I wouldn't have thought a reason to ban the type of pesticides called neonicotinoids ("neonics"), which replaced broad spectrum organophosphate pesticides with a product similar to nicotine that naturally acts on specific receptors in the nerve synapses of some insects but is harmless to anything else, would be because politicians can't pronounce "varroa mites", yet environmentalists living in the modern Food Babe-ish 'if you can't pronounce it, you shouldn't eat it' world have made that more and more plausible. 

What was not plausible until yesterday is that an agriculture minister who wants to ban neonics actually knows so little about bees and science that he does not know what a varroa mite - the key thing science has implicated in bee deaths that occurred in 2006 - is. Yet provincial Minister for Agriculture, Food and Rural Affairs Jeff Leal must have been texting his friends during his briefing by lobbyists because he gets almost nothing correct, including the canned talking points that probably had his campaign contributors face-palming themselves.

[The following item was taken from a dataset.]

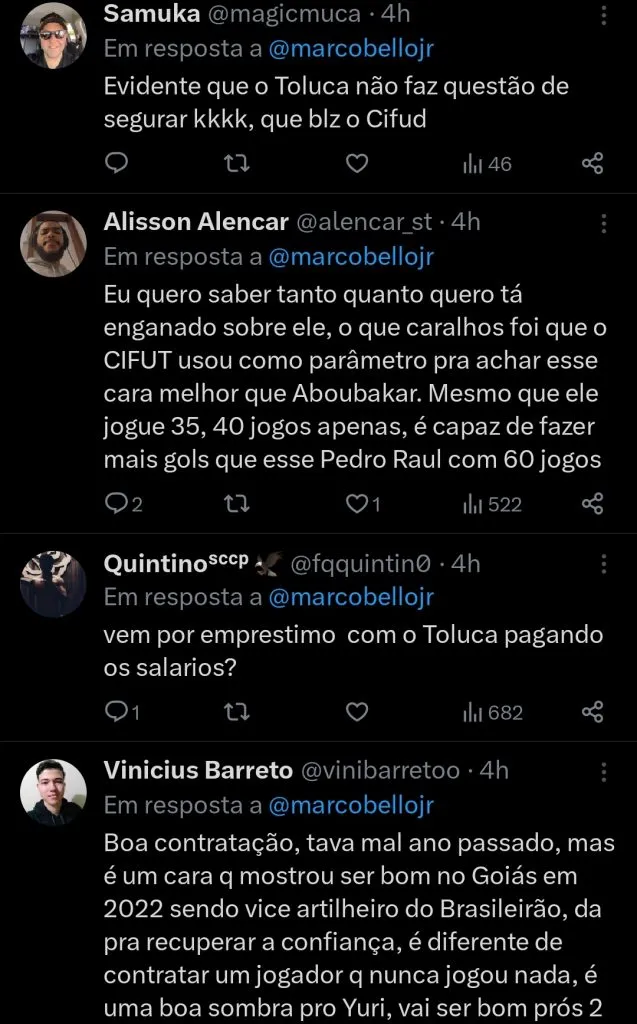
Task: Open @marcobellojr mentioned in Samuka's reply
Action: click(x=350, y=45)
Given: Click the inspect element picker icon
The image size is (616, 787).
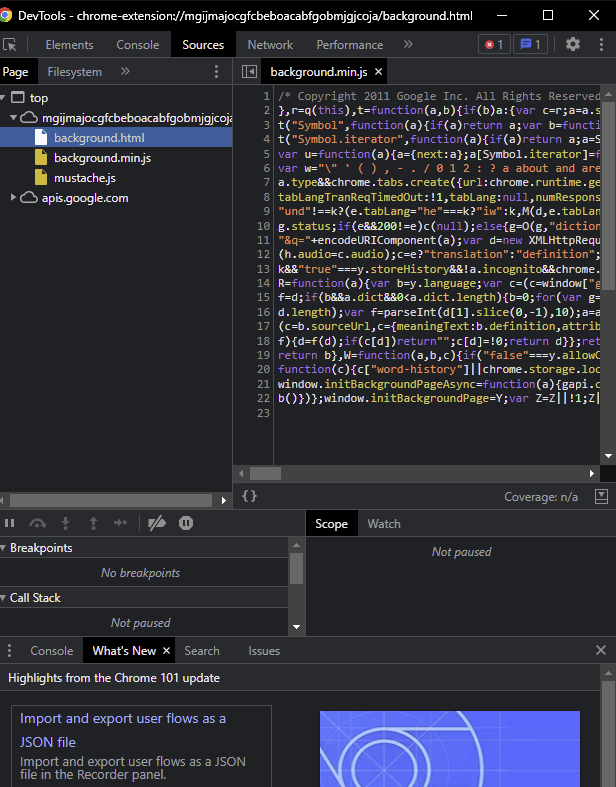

MPP Tony Barrett goes after him first, "Minister, why did you allow emotion to trump science?" and then hilarity ensues. At first, Leal stays right on message with the sort of simple, meaningless jargon no one can disagree with - 'healthy pollinator strategy' and all that. Since Big Pooh Bear is not an actual formal political action committee no one disagrees with the value of bees and I think even Pooh Bear would agree if he knew science better than a Canadian minister and could stop getting his head stuck in jars.


Credit: Disney

He then goes into the sort of false equivalence that is popular now when it comes to bee health - "a number of contributing factors". Hard winters, he says and then the "Vermont mite", before making targeted pesticides just as guilty.



Wait, what? Vermont mite?

First, I hope if you run agriculture for an entire province you know science better than Vani Hari and aren't stumped by really easy words, and second, if we know one thing causes 70 percent of deaths and one thing causes 1 percent of deaths, it is not legitimate to imply they are both equal contributing factors. It would be like saying Coca-Cola causes as many driving accidents as alcohol because occasionally someone drinks a Coke and wrecks their car.

He then tries to slip that "contributing factor" thing in again, hoping to get some agreement from Barrett, but the reaction from the pro-science contingent is immediate because they know what he is doing - he wants to ban neonics under the precautionary principle because...the agriculture sector is $34 billion and hundreds of thousands of people.

It's a common technique to throw out cosmic numbers to rationalize a ban, as if to say that going against the experience of the actual people generating the $34 billion and employing the 760,000 - farmers - and science will somehow make revenue not go down.

That's his argument. Ban neonics because $34 billion.

And because trying to say we should ban harsh winters would be silly - and varroa mites are too hard to pronounce.